Friday, September 6, 2013

History mystery: CONSTANTINOPLE the City of the emperor Justinian -4

At the west end was the city’s most splendid entrance, the Golden Gate, set in a defensive wall built by the emperor Theodosius II (408-450) to protect the land side of the peninsula from a threatened attack by the Huns. From the Golden Gate a highway led, via Thessalonica (thessaloniki), to the Adriatic coast. This route across northern Greece was trodden incessantly by merchants, travelers, and soldiers. Known as the Via Egnatia, or Western Road, it was one of the most famous highways of the ancient world. Constantinople was built in terraces on the banked-up slopes of the peninsula’s rocky backbone. The terraces were connected by a network of staircases and steep, narrow streets, climbing and swooping through the hills. Tenement blocks five or six storeys high were squeezed together, crammed full of tenants. Self-contained communities developed within the slumland sprawl. Craftsmen grouped together in districts according to their trades: glassmakers, potters, metal-workers, armourers, and tailors.

 The most crowded districts were those on the waterfront. Constantinople was, above all, a maritime centre, and the coastal districts of the Golden Horn to the north of the city, and Propontis to the south, were strung with harbours. In reclaiming much of the old Roman Empire, Justinian had made the Mideterranean a ‘Roman sea’, opening up markets for Byzantine goods along the coasts of North Africa and Italy as far west as the Strait of Gibraltar. Great Warships and cargo vessels vied for space with little caiques, the characteristic fishing vessels of the Aegean. The Golden Horn offered deep and well-sheltered mornings. Ships entered under full sail to unload their cargoes. An immense class of dockland workers came into existence: sailors, carpenters, caulkers, sail-makers, and porters.

They lived in dark alleys, blocked with carts and rank from the strench of fried fish – part of the staple diet of the people, eked out with bread, vegetables and fruit. For all the people, the street was their front parlour: the place where rich and poor spent most of the day. It was also the stage for a cavalcade of entertainers. Public speakers addressed the crowds from street corners. Jugglers, bearkeepers, and performing monkeys entertained passers-by. The rich rode on horseback, for preference on white steeds richly decked out with elaborate saddlecloths and harnesses. They were escorted by liveried servants, usually armed with cudgels to beat a path through the multitude of pedestrians and the streams of asses, oxen, sheep, pigs, camels, and even elephants being driven through the streets to the market. The noblest figures in the empire were borne in gilded carriages drawn by teams of mules. Though all people might be equal in the eyes of the Lord, social inequality on Earth had been pronounced inevitable – even in Justinian’s perfect state – so the church leaders had condoned slavery. Now and then, shuffling columns of slaves became a feature of the street pageant, along with sinister processions of condemned felons. These prisoners faced death or, more commonly, mutilation; assassins or conspirators were slung onto the backs of donkeys and fogged mercilessly as they passed through the town.

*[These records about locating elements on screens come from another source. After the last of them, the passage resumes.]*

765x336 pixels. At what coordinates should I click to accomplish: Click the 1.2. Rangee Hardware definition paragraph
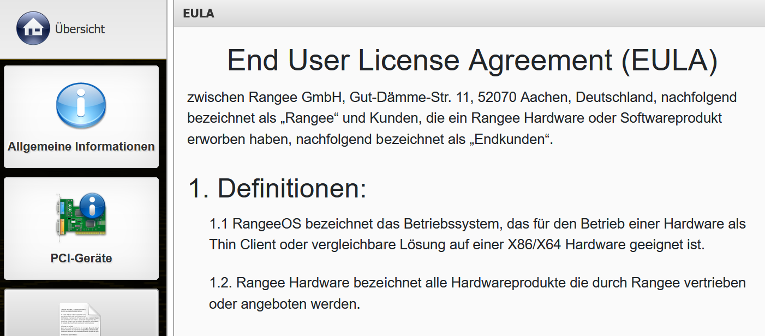(x=477, y=293)
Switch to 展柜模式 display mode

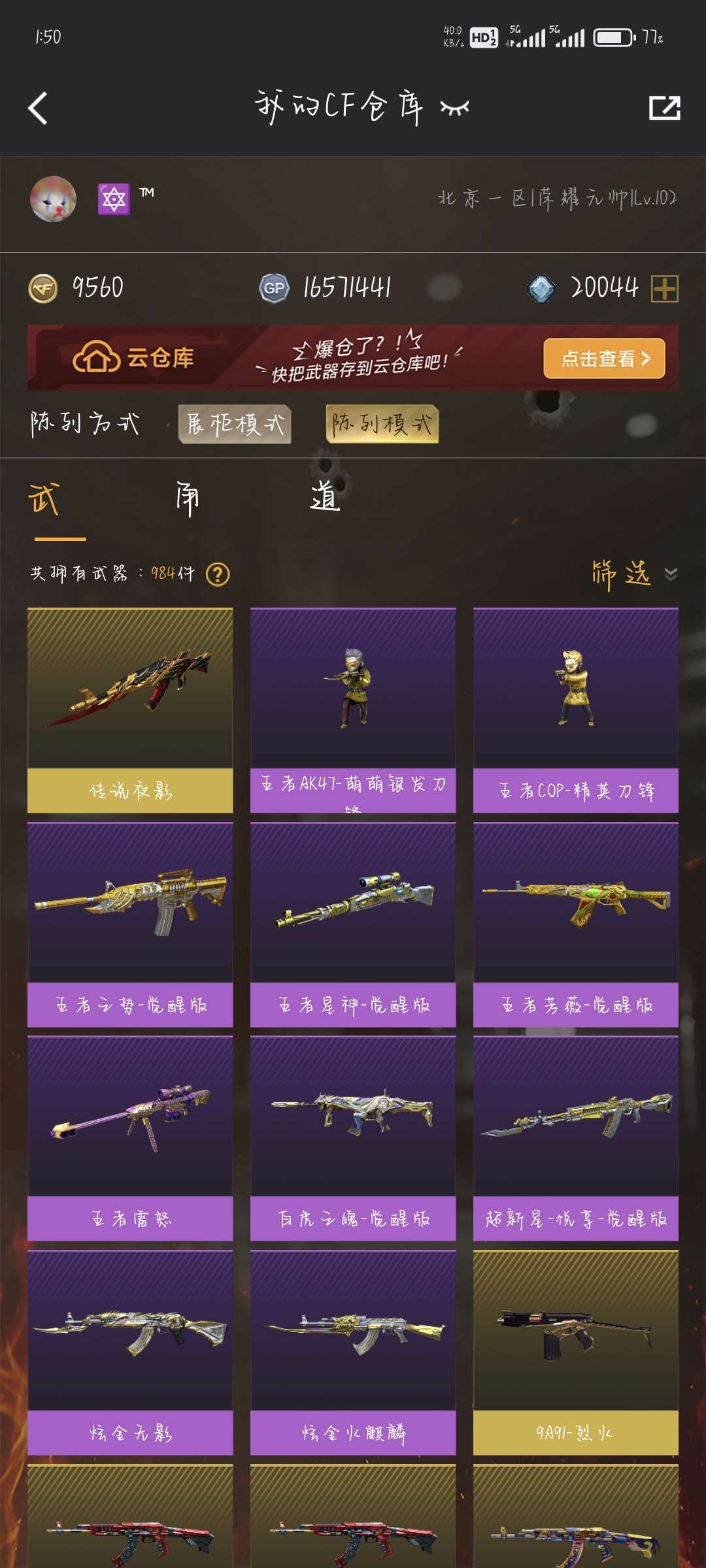[235, 424]
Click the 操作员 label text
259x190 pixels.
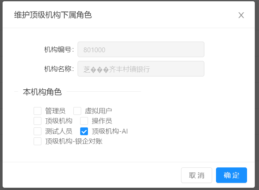tap(102, 121)

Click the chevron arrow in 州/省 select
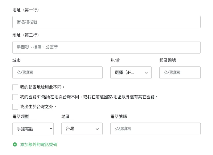click(146, 73)
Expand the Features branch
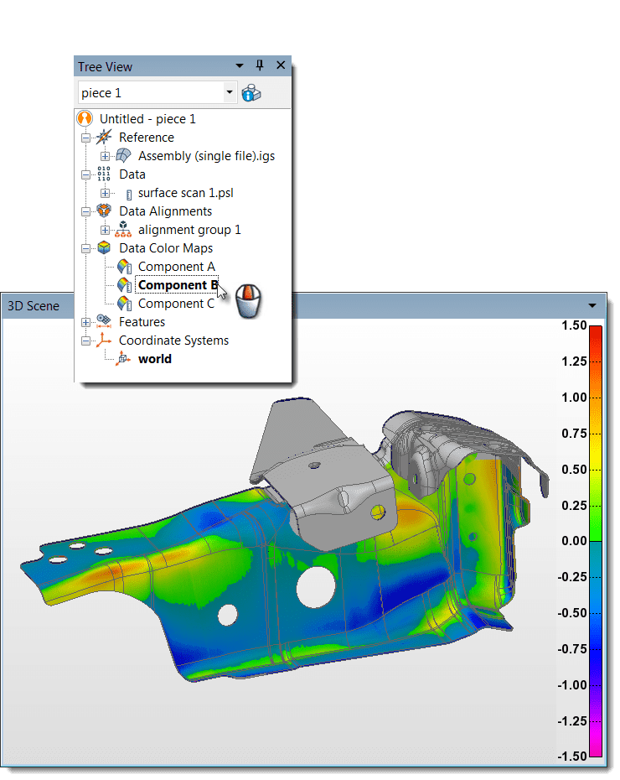This screenshot has width=620, height=780. 85,322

For all the public display of vanity and squaltor, religious feeling ran very deep in the people. That was the paradox of Constantinople. Heated theological discussions were as much a feature of street life as everyday haggling over prices. One major controversy divided Byzantium in Justinian’s time, centering on the person of Christ himself. The orthodox view in the church was that Christ embodied two natures, the human and the divine. A heretical group known as the Monophysites, however, held a different belief which had developed in Alexandria. They maintained that Christ’s divine component was so overwhelming that it obliterated the human element. The Monophysites gained recruits at every social level in Constantinople, but especially among the poor. One Byzantine chronicler wrote: ‘This town is full of craftsmen and slaves who are all deep theologians and preach in the shops and in the streets. If you want a man to change some money for you, he will first teach you in what way the Son differs from the Father; and if you ask the price of bread, he will tell you by way of answer, that the Son is inferior to the Father; and if you want to know if you your bath is ready, the bath attendant will reply that the Son was created from nothing……’ It was the Byzantines, with their passion for argument about religious matters, who brought two Greek words into widespread use – ‘orthodox’ and ‘heretic’. The public disputes reflected the depth of religious feeling. Icons – wooden panels painted with religious motifs – were set up both in churches and in homes. Many people, the poor in particular, venerated them as sacred, even miraculous, objects. It became the practice to carry icons through the city in torchlight processions, for – like almost everything else – the solemn pageantry of religion was celebrated in the streets. The power of the ecclesiastical leader was subservient only to the dictates of the emperor. In the church councils which met to deliberate on key matters of doctrine, any final decision needed the approval of the supreme authority. To Constantinople and its emperor fell the destiny of shaping the world’s first civilization embracing Christianity as a state religion.